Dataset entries
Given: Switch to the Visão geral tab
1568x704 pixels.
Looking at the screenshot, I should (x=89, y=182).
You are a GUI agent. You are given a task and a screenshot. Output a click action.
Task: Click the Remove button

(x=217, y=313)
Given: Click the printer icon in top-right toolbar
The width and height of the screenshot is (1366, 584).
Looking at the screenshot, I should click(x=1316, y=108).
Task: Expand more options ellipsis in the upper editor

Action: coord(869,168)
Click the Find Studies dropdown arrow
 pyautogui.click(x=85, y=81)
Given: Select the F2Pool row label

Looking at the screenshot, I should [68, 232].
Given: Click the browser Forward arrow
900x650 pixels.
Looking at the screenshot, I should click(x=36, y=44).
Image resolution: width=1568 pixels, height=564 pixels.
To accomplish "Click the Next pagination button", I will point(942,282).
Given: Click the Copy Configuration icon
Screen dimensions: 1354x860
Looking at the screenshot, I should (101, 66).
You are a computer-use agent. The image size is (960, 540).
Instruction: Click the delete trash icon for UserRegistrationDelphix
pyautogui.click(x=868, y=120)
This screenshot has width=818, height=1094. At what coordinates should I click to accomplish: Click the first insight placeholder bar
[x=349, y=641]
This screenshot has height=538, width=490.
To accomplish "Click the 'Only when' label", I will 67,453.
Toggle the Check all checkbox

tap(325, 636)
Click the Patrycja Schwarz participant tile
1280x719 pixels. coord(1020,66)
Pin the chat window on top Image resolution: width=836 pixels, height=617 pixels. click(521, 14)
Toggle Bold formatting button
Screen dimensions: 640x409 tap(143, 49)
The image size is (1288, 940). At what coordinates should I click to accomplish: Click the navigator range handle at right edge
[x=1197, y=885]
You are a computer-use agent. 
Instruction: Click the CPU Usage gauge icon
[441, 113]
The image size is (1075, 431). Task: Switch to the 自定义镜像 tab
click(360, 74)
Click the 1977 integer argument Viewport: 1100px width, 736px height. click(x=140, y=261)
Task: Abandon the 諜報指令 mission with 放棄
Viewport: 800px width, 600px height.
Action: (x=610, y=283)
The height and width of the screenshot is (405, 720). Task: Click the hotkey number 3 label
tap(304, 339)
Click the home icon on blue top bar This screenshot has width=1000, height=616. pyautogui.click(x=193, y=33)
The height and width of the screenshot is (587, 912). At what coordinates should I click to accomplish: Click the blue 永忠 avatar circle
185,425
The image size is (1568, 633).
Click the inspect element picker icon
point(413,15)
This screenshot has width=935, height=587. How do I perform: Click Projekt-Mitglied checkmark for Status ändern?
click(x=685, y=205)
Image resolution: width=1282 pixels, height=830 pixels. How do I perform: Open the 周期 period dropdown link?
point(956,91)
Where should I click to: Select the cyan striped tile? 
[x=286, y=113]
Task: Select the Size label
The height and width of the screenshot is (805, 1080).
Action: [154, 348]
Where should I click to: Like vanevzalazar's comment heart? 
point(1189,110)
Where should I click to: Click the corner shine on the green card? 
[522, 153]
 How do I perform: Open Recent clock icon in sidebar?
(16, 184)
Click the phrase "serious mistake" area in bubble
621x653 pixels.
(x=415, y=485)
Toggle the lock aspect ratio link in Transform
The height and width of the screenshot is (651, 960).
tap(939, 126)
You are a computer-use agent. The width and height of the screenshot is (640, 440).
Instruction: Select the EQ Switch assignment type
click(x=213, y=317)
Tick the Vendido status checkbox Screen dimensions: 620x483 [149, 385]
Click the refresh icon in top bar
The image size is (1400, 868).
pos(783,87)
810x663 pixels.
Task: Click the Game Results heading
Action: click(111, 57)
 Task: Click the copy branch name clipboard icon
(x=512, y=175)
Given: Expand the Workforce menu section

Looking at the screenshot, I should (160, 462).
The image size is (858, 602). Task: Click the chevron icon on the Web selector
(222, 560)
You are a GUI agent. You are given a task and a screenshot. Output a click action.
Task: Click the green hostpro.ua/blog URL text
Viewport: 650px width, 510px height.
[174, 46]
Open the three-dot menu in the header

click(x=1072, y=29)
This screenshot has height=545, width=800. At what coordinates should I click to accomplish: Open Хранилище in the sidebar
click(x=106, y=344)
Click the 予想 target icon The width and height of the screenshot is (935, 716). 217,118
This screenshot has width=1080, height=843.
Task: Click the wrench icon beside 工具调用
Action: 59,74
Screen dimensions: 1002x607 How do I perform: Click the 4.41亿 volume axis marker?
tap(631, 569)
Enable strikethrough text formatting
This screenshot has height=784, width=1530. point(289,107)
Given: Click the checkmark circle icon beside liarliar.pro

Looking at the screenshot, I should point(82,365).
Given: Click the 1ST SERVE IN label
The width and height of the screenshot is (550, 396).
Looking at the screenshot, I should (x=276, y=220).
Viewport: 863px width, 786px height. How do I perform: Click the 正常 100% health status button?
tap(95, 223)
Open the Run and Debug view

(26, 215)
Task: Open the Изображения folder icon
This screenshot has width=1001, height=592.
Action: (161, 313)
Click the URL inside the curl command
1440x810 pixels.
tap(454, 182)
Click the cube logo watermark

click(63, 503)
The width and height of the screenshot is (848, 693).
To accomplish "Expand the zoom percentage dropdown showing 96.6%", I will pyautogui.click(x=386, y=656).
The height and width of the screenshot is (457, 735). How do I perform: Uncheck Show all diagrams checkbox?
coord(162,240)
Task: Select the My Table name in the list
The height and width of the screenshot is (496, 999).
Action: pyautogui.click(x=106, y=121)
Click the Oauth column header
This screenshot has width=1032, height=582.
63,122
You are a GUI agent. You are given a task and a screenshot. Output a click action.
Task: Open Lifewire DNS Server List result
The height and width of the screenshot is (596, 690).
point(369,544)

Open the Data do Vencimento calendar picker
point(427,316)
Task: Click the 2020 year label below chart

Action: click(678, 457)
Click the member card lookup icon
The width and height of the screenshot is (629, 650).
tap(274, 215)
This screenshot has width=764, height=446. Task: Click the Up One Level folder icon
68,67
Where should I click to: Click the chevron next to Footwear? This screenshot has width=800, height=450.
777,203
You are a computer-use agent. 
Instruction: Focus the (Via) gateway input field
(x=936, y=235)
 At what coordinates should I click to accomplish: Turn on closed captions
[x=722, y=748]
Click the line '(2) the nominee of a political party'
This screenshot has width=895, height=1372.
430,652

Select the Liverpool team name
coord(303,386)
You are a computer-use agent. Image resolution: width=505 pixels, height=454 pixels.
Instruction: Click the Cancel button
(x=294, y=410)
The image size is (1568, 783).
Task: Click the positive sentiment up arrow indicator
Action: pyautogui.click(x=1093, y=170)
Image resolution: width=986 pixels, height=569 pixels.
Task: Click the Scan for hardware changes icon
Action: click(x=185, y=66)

▶ [Problem details] The entries are to be transcribed exactly, each line in full.

▶ [Your response]
Given: Switch to the Visão geral tab
1568x704 pixels.
Looking at the screenshot, I should (x=89, y=182).
You are a GUI agent. You are given a task and a screenshot. Output a click action.
Task: Click the Remove button

(x=217, y=313)
Given: Click the printer icon in top-right toolbar
The width and height of the screenshot is (1366, 584).
Looking at the screenshot, I should click(x=1316, y=108).
Task: Expand more options ellipsis in the upper editor

Action: coord(869,168)
Click the Find Studies dropdown arrow
 pyautogui.click(x=85, y=81)
Given: Select the F2Pool row label

Looking at the screenshot, I should [68, 232].
Given: Click the browser Forward arrow
900x650 pixels.
Looking at the screenshot, I should click(x=36, y=44).
Image resolution: width=1568 pixels, height=564 pixels.
To accomplish "Click the Next pagination button", I will point(942,282).
Given: Click the Copy Configuration icon
Screen dimensions: 1354x860
Looking at the screenshot, I should (101, 66).
You are a computer-use agent. The image size is (960, 540).
Instruction: Click the delete trash icon for UserRegistrationDelphix
pyautogui.click(x=868, y=120)
This screenshot has width=818, height=1094. At what coordinates should I click to accomplish: Click the first insight placeholder bar
[x=349, y=641]
This screenshot has height=538, width=490.
To accomplish "Click the 'Only when' label", I will 67,453.
Toggle the Check all checkbox

tap(325, 636)
Click the Patrycja Schwarz participant tile
1280x719 pixels. coord(1020,66)
Pin the chat window on top Image resolution: width=836 pixels, height=617 pixels. click(521, 14)
Toggle Bold formatting button
Screen dimensions: 640x409 tap(143, 49)
The image size is (1288, 940). At what coordinates should I click to accomplish: Click the navigator range handle at right edge
[x=1197, y=885]
You are a computer-use agent. 
Instruction: Click the CPU Usage gauge icon
[441, 113]
The image size is (1075, 431). Task: Switch to the 自定义镜像 tab
click(360, 74)
Click the 1977 integer argument Viewport: 1100px width, 736px height. click(x=140, y=261)
Task: Abandon the 諜報指令 mission with 放棄
Viewport: 800px width, 600px height.
Action: (x=610, y=283)
The height and width of the screenshot is (405, 720). Task: Click the hotkey number 3 label
tap(304, 339)
Click the home icon on blue top bar This screenshot has width=1000, height=616. pyautogui.click(x=193, y=33)
The height and width of the screenshot is (587, 912). At what coordinates should I click to accomplish: Click the blue 永忠 avatar circle
185,425
The image size is (1568, 633).
Click the inspect element picker icon
point(413,15)
This screenshot has width=935, height=587. How do I perform: Click Projekt-Mitglied checkmark for Status ändern?
click(x=685, y=205)
Image resolution: width=1282 pixels, height=830 pixels. How do I perform: Open the 周期 period dropdown link?
point(956,91)
Where should I click to: Select the cyan striped tile? 
[x=286, y=113]
Task: Select the Size label
The height and width of the screenshot is (805, 1080).
Action: [154, 348]
Where should I click to: Like vanevzalazar's comment heart? 
point(1189,110)
Where should I click to: Click the corner shine on the green card? 
[522, 153]
 How do I perform: Open Recent clock icon in sidebar?
(16, 184)
Click the phrase "serious mistake" area in bubble
621x653 pixels.
(x=415, y=485)
Toggle the lock aspect ratio link in Transform
The height and width of the screenshot is (651, 960).
tap(939, 126)
You are a computer-use agent. The width and height of the screenshot is (640, 440).
Instruction: Select the EQ Switch assignment type
click(x=213, y=317)
Tick the Vendido status checkbox Screen dimensions: 620x483 [149, 385]
Click the refresh icon in top bar
The image size is (1400, 868).
pos(783,87)
810x663 pixels.
Task: Click the Game Results heading
Action: click(111, 57)
 Task: Click the copy branch name clipboard icon
(x=512, y=175)
Given: Expand the Workforce menu section

Looking at the screenshot, I should (160, 462).
The image size is (858, 602). Task: Click the chevron icon on the Web selector
(222, 560)
You are a GUI agent. You are given a task and a screenshot. Output a click action.
Task: Click the green hostpro.ua/blog URL text
Viewport: 650px width, 510px height.
[174, 46]
Open the three-dot menu in the header

click(x=1072, y=29)
This screenshot has height=545, width=800. At what coordinates should I click to accomplish: Open Хранилище in the sidebar
click(x=106, y=344)
Click the 予想 target icon The width and height of the screenshot is (935, 716). 217,118
This screenshot has width=1080, height=843.
Task: Click the wrench icon beside 工具调用
Action: 59,74
Screen dimensions: 1002x607 How do I perform: Click the 4.41亿 volume axis marker?
tap(631, 569)
Enable strikethrough text formatting
This screenshot has height=784, width=1530. point(289,107)
Given: Click the checkmark circle icon beside liarliar.pro

Looking at the screenshot, I should point(82,365).
Given: Click the 1ST SERVE IN label
The width and height of the screenshot is (550, 396).
Looking at the screenshot, I should (x=276, y=220).
Viewport: 863px width, 786px height. How do I perform: Click the 正常 100% health status button?
tap(95, 223)
Open the Run and Debug view

(26, 215)
Task: Open the Изображения folder icon
This screenshot has width=1001, height=592.
Action: (161, 313)
Click the URL inside the curl command
1440x810 pixels.
tap(454, 182)
Click the cube logo watermark

click(63, 503)
The width and height of the screenshot is (848, 693).
To accomplish "Expand the zoom percentage dropdown showing 96.6%", I will pyautogui.click(x=386, y=656).
The height and width of the screenshot is (457, 735). How do I perform: Uncheck Show all diagrams checkbox?
coord(162,240)
Task: Select the My Table name in the list
The height and width of the screenshot is (496, 999).
Action: pyautogui.click(x=106, y=121)
Click the Oauth column header
This screenshot has width=1032, height=582.
63,122
You are a GUI agent. You are given a task and a screenshot. Output a click action.
Task: Open Lifewire DNS Server List result
The height and width of the screenshot is (596, 690).
point(369,544)

Open the Data do Vencimento calendar picker
point(427,316)
Task: Click the 2020 year label below chart

Action: click(678, 457)
Click the member card lookup icon
The width and height of the screenshot is (629, 650).
tap(274, 215)
This screenshot has width=764, height=446. Task: Click the Up One Level folder icon
68,67
Where should I click to: Click the chevron next to Footwear? This screenshot has width=800, height=450.
777,203
You are a computer-use agent. 
Instruction: Focus the (Via) gateway input field
(x=936, y=235)
 At what coordinates should I click to accomplish: Turn on closed captions
[x=722, y=748]
Click the line '(2) the nominee of a political party'
This screenshot has width=895, height=1372.
430,652

Select the Liverpool team name
coord(303,386)
You are a computer-use agent. Image resolution: width=505 pixels, height=454 pixels.
Instruction: Click the Cancel button
(x=294, y=410)
The image size is (1568, 783).
Task: Click the positive sentiment up arrow indicator
Action: pyautogui.click(x=1093, y=170)
Image resolution: width=986 pixels, height=569 pixels.
Task: Click the Scan for hardware changes icon
Action: click(x=185, y=66)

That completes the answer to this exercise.